Or you could take a Valium and realize that most of us here are having some good-natured fun. If it bothers you that much, I suggest staying off the Bulls forum. 

If it doesn't bother you, welcome to the conversation. 

And if I were a Sonic fan, I'd be more worried about why Allen doesn't use the same 'tap on the elbow' technique on defense, since it seems to work and the officials aren't calling it?

Oh that's right, you have to be in great defensive position and constantly getting your hand in the shooter's face to be able to do that, I don't think Ray plays that hard on defense.


----------



## bullsville (Jan 23, 2005)

The Krakken said:


> Indeed I do. But I meant, I don't have the OPTION of using a custom avatar. It doesn't appear in my list of avatars when I go to change it.


Yeah, I realized that after I posted. My bad, now you don't owe me jack.

But I'm not forking over the $10 so you can be a supporting member. :biggrin: 

I do, however, offer photo hosting- for $20 a year, I'll host your avatar and pay for your supporting membership!! :angel:


----------



## mizenkay (Dec 29, 2003)

The Krakken said:


> *Bo*tulism *Tox*in.
> 
> The toxin created by the organism known in the scientific world as "Clostridium Botulinum". The causative agent of Botulism. 1 coke can full of pure botulism toxin in a purified form could wipe out a small city. A well placed drop is more than enough to kill.



_hello!_ that little no emotion guy was me frowning!!!!! of course i know what BOTOX is. i'm a girl. we know these things. 




*back to the topic:* hey to anyone who is taking this thread a little too seriously, it's all in good fun. nothing to be "ashamed" of. nothing terribly classless. shheesh, where is your competitive spirit. i don't think anyone is really singling out the sonics, but when four days later they are still venting about that game, then they kinda come off as whiners. if the bulls did the same, believe you me, we would call them on it.


----------



## The Krakken (Jul 17, 2002)

bullsville said:


> Yeah, I realized that after I posted. My bad, now you don't owe me jack.
> 
> But I'm not forking over the $10 so you can be a supporting member. :biggrin:
> 
> I do, however, offer photo hosting- for $20 a year, I'll host your avatar and pay for your supporting membership!! :angel:


I just realized I wasn't a supporting memeber. After all this time, I still haven't forked over the cash?? 3 days and that crap is over.


----------



## Wynn (Jun 3, 2002)

The Krakken said:


> Indeed I do. But I meant, I don't have the OPTION of using a custom avatar. It doesn't appear in my list of avatars when I go to change it.


Supporting membership has it's perks!


----------



## The Krakken (Jul 17, 2002)

:biggrin:


Wynn said:


> Supporting membership has it's perks!



So it seems. I'm enlisting on friday.


----------



## Wynn (Jun 3, 2002)

mizenkay said:


> hey to anyone who is taking this thread a little too seriously, it's all in good fun. nothing to be "ashamed" of. nothing terribly classless. shheesh, where is your competitive spirit. i don't think anyone is really singling out the sonics, but when four days later they are still venting about that game, then they kinda come off as whiners. if the bulls did the same, believe you me, we would call them on it.


Kinda makes you want to say "Grrrrrrrr....."
















or even












AAAAAAGGHHHHAHGAGGGGGaghgahaghAHGHagaghAGH!!


----------



## Tooeasy (Nov 4, 2003)

bullsville said:


> Or you could take a Valium and realize that most of us here are having some good-natured fun. If it bothers you that much, I suggest staying off the Bulls forum.

* [RECORDS SUPPLIED]
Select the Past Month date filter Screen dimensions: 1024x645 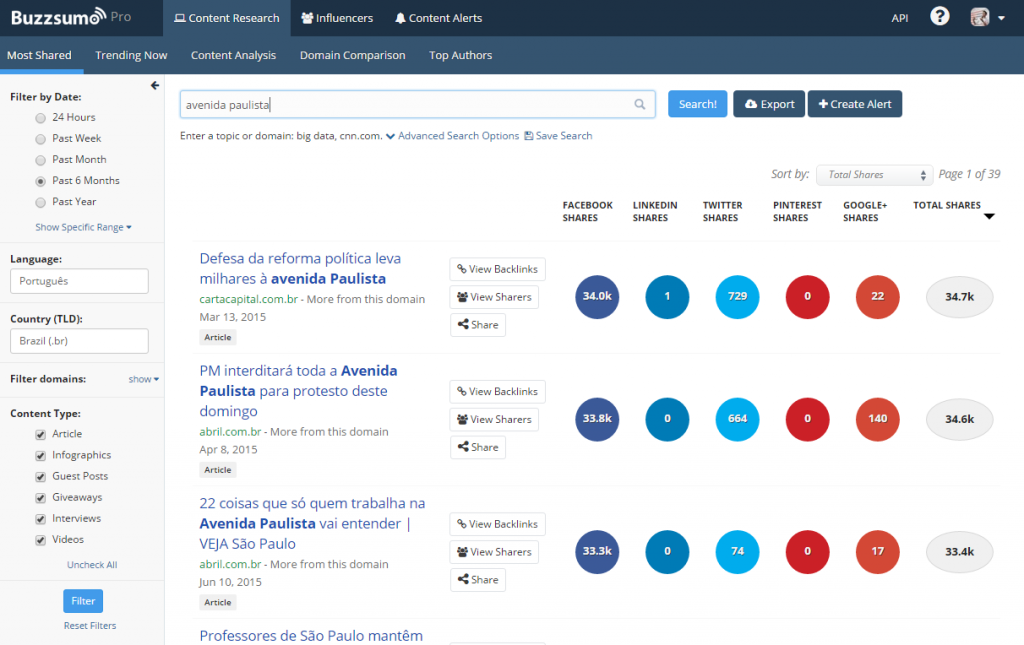point(40,160)
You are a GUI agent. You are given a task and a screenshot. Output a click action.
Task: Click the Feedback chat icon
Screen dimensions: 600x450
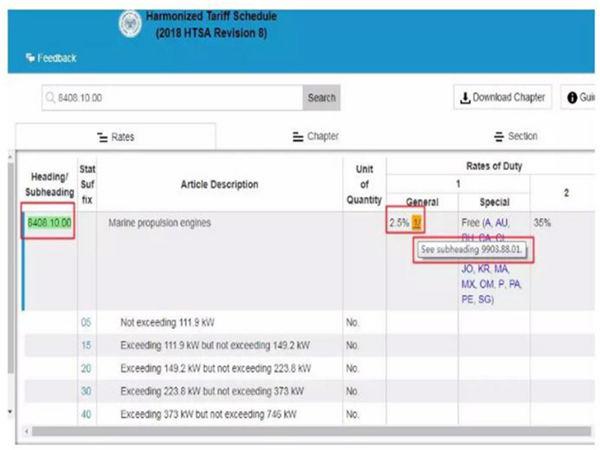[x=30, y=58]
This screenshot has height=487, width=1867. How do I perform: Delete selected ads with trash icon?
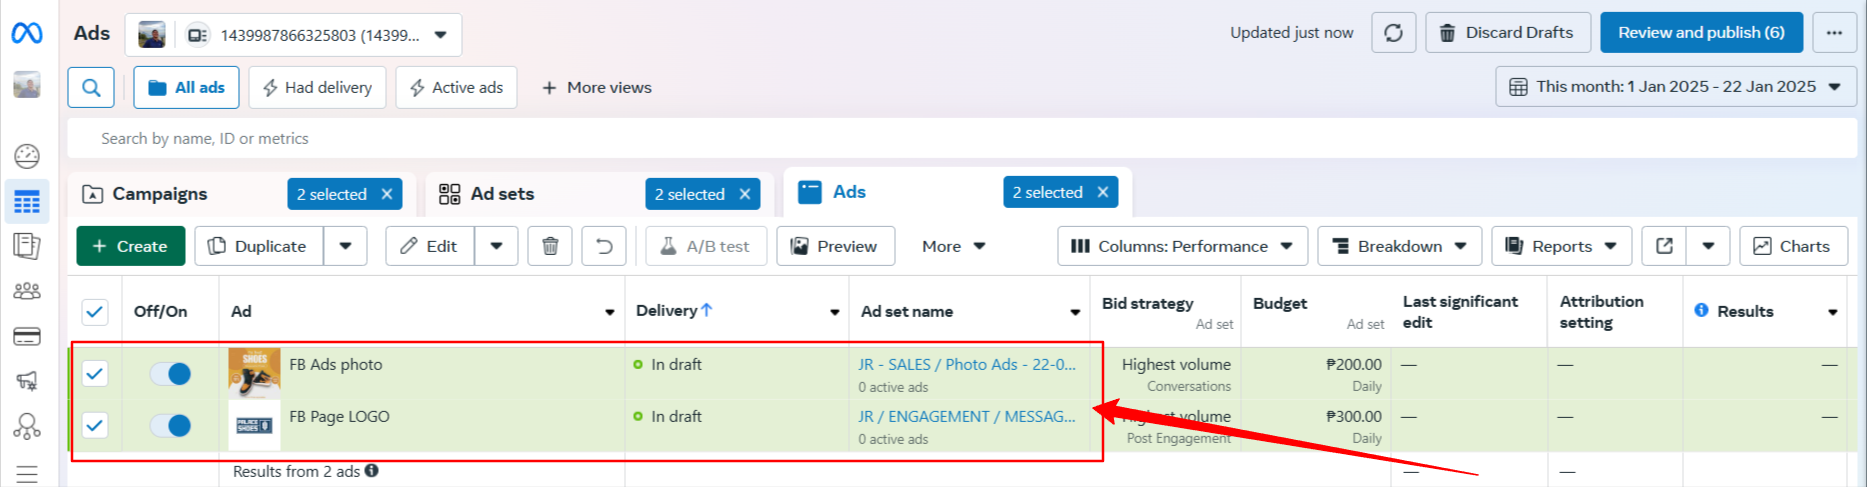click(x=550, y=246)
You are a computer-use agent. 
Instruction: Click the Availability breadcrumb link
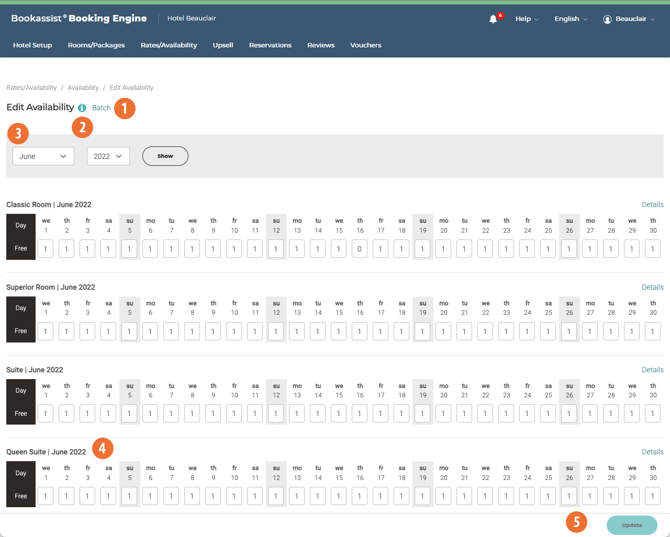[83, 88]
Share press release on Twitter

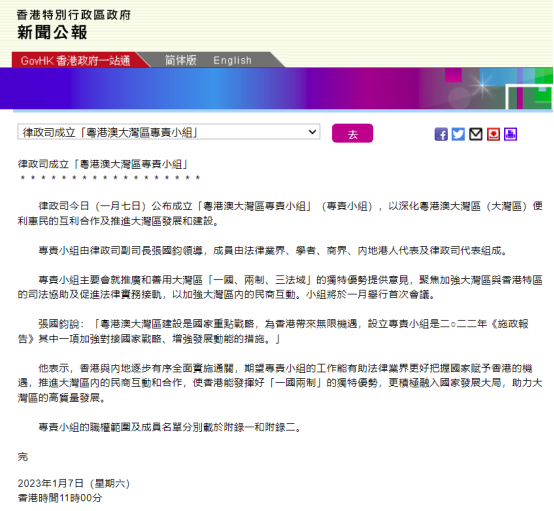tap(458, 135)
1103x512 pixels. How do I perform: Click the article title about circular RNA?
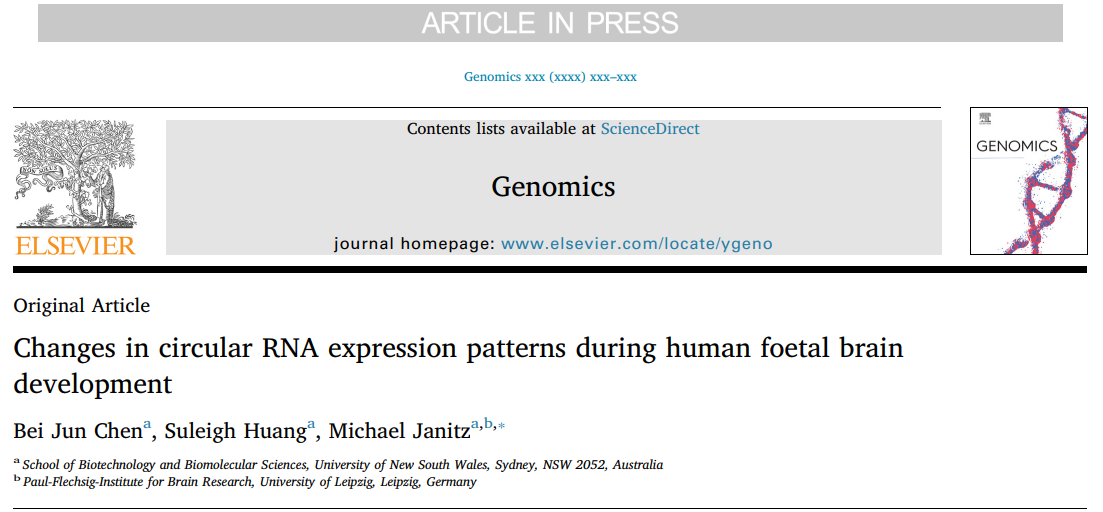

* [REQUIRED TASKS]
A - Summarize the Bulls forum thread in two sentences.
B - Continue the Bulls forum thread from its last line by writing Tooeasy's reply to the quoted post from bullsville.

* [RESULTS]
A - Posters in the Bulls forum insist that their ribbing of the Sonics is good-natured fun, and they say fans who are still venting about the game four days later come off as whiners. Meanwhile, The Krakken realizes that using a custom avatar requires a supporting membership and plans to enlist on Friday.

B -
> 
> If it doesn't bother you, welcome to the conversation.
> 
> ...


k, so could i take a page outta your playbook and photoshop a KKK suit on a skiles pic and slap it in the sonics forum? i mean, its good natured fun and all, and im just poking fun at one of the nba's little dramas. no, it really isn't that funny, and although you guys are just poking fun, its only funny to a certain crowd of people, and more annoying to others. 
and if you didn't read the article... heres a snippet-"Different referees, they determine what hand-checking is, and it varies from one referee to the next," Ray Allen said. "It's not consistent. I know how it's supposed to be; at least I think I do from what they explained it." 
so it really isn't in his best interest to slap a shooters elbow everytime, because fouling out doesnt really help his team out that much. and lastly, im cofused as to how you need perfect position in order to knock someones elbow, you can do that from pretty much every angle you want.


----------



## Mr. T (Jan 29, 2004)

Tooeasy said:


> im confused as to how you can single out the sonics as being a "whiny" team when in fact there is complaints to the media, about handchecking especially pretty much every week from various players and coaches.
> For you guys to single out the sonics for this is a joke, and if these statements werent directed towards your "beloved" bulls, none of you would even have a take on this. truthfully, ray's been playing like crap for about the last month and a half, and this is the FIRST time that he's had an honest complaint about how games have been called. Maybe if you would take off your red and black blindfold's the hand checks would be a little more apparent, but its your nature to laugh it off and make "cutesy" little avatars in a futile attempt to get a laugh or two out of some other board members.
> Im looking forward to watching the game tonight, and i do hope its called fairly, i don't want any assistance from the refs that could be used as leverage as to how seattle only could beat chicago with a third hand, when in fact that isn't true.
> good luck tonight, its gaurenteed to be a good game for both sides, but don't be surprised if ray-ray torches you for 40, and i ain't talkin about 18 points from the line either.


Tooeasy, its almost too easy. You've got a little bit of everything going on in there. Lets take a look.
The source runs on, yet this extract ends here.